### Task statement
In the entries below, find the line with "Where should I click to: Click the VLC" and the line with "Given: Expand the"; give again those lines and every line between them, exactly.

[Pixel coordinate grounding data]
***

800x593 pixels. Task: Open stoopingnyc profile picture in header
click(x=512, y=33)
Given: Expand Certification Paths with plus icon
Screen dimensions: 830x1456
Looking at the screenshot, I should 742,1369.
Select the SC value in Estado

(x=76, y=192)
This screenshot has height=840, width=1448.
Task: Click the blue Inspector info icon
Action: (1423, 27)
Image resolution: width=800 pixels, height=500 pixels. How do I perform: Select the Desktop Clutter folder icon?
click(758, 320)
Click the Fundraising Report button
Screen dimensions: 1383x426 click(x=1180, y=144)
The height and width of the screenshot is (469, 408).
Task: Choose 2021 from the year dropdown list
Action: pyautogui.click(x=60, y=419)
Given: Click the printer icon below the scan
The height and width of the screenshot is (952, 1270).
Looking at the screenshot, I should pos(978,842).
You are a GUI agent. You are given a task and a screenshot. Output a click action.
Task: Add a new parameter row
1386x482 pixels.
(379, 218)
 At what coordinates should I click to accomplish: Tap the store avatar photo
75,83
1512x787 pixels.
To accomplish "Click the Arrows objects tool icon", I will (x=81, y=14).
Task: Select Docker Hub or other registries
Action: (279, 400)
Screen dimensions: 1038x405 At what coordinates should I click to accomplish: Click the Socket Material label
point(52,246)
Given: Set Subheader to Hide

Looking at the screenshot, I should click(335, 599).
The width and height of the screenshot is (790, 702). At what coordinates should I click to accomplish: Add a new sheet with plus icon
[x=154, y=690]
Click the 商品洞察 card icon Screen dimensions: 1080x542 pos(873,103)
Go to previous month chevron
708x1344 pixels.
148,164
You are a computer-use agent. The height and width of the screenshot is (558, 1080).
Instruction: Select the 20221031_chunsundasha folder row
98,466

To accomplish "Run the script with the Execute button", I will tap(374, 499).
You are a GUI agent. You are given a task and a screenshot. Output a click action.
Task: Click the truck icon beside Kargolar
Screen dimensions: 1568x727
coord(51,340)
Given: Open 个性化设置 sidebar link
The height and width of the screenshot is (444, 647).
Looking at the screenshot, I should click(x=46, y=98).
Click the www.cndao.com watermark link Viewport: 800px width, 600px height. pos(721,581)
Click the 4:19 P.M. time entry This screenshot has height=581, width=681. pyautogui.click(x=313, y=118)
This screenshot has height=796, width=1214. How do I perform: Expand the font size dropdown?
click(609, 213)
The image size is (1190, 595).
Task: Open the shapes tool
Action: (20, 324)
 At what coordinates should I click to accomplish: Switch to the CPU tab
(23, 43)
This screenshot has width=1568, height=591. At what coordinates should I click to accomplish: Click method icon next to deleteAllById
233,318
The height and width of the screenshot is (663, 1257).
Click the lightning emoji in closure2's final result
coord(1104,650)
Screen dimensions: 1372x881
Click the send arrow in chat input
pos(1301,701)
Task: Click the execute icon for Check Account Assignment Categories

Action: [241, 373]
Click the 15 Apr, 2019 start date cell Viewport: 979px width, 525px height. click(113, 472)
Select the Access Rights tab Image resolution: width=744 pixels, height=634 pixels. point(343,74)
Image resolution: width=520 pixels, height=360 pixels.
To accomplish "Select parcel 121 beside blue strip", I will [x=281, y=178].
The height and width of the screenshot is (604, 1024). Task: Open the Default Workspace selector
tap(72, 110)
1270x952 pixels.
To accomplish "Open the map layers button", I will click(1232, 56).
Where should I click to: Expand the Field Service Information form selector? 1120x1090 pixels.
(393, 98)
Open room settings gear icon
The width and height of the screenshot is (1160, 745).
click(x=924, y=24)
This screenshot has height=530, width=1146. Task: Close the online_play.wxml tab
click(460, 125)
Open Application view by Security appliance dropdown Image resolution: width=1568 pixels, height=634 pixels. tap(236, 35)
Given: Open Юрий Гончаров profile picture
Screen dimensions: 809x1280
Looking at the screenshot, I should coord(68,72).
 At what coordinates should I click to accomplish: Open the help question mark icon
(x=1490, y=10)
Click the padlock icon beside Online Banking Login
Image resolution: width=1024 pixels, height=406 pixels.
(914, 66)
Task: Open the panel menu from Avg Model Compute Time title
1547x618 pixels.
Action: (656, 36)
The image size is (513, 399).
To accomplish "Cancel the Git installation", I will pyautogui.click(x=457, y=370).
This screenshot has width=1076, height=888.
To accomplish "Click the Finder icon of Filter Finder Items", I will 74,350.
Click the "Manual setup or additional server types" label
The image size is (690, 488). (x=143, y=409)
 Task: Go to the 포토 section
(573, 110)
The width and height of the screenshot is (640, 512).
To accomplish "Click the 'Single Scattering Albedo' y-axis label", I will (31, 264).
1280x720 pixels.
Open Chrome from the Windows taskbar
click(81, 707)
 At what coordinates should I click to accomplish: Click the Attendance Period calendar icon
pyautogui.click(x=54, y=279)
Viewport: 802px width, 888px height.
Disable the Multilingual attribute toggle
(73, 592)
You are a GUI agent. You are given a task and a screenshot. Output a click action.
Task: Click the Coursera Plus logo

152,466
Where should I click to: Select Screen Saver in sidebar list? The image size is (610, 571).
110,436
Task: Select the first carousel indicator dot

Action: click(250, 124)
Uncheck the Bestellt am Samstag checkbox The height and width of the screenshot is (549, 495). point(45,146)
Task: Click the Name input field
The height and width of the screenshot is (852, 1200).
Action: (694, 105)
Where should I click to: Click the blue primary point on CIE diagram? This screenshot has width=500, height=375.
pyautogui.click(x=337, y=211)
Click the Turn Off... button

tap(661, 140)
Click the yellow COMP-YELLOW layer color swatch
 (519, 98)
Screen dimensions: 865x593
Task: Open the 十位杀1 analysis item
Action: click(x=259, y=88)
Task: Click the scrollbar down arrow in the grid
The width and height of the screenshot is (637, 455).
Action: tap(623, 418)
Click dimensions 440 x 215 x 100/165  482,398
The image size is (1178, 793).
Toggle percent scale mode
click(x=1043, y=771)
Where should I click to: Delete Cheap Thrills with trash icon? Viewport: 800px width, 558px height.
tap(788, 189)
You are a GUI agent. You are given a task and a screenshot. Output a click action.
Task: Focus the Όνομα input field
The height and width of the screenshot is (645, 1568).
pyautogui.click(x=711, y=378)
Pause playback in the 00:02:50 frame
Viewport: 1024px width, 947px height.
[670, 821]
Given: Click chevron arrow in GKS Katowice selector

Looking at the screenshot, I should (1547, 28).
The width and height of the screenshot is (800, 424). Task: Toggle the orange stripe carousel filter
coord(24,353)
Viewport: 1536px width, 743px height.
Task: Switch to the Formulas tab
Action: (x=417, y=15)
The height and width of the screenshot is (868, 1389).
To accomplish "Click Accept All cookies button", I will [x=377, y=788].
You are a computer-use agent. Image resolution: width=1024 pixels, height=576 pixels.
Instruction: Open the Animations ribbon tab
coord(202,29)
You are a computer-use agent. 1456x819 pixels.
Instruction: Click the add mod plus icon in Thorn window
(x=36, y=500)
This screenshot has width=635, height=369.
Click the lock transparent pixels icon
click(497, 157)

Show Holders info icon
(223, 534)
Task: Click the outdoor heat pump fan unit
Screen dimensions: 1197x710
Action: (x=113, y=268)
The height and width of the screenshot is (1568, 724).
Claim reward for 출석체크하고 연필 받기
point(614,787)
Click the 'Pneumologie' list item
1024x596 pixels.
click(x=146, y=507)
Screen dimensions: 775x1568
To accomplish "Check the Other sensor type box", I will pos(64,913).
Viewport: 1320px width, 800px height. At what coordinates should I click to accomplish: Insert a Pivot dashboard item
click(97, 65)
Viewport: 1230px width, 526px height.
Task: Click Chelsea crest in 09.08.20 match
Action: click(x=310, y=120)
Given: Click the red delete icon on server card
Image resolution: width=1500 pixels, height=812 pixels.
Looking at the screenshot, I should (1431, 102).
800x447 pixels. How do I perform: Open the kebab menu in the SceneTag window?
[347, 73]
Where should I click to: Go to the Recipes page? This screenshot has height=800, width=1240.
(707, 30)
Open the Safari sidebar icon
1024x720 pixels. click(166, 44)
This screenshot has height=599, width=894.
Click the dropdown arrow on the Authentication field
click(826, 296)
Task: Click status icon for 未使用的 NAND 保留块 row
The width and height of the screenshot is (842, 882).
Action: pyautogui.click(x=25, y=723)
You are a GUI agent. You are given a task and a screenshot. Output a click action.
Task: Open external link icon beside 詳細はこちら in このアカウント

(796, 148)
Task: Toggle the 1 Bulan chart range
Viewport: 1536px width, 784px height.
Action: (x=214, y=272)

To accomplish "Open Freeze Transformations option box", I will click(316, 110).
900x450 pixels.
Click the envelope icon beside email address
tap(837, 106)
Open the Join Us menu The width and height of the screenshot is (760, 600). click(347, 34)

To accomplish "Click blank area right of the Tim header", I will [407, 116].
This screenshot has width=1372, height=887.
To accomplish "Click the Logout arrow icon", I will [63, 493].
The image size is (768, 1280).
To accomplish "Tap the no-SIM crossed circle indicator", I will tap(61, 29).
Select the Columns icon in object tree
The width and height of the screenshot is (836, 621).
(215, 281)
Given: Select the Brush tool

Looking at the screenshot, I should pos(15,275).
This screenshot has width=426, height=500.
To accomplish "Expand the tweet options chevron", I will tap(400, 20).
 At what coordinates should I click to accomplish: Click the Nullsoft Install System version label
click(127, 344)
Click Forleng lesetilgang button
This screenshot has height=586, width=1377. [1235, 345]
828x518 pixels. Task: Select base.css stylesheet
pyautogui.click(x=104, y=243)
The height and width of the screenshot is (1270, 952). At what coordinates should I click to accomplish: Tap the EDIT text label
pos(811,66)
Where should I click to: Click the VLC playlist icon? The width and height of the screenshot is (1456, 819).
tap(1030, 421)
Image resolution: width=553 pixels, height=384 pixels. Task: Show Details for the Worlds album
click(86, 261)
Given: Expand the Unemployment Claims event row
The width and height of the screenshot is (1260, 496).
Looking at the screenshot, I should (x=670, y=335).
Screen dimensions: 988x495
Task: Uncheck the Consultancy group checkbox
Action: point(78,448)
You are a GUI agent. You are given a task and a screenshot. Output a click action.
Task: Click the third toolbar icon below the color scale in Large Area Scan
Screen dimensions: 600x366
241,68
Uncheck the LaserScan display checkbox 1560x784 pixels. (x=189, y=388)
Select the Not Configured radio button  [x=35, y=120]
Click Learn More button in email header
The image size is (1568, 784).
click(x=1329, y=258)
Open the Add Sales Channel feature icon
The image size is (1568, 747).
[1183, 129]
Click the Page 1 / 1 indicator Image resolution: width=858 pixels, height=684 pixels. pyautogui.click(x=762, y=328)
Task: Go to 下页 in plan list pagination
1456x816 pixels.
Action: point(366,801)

***

### Task output
Where should I click to: Click the VLC playlist icon? The width and height of the screenshot is (1456, 819).
tap(1030, 421)
Image resolution: width=553 pixels, height=384 pixels. Task: Show Details for the Worlds album
click(86, 261)
Given: Expand the Unemployment Claims event row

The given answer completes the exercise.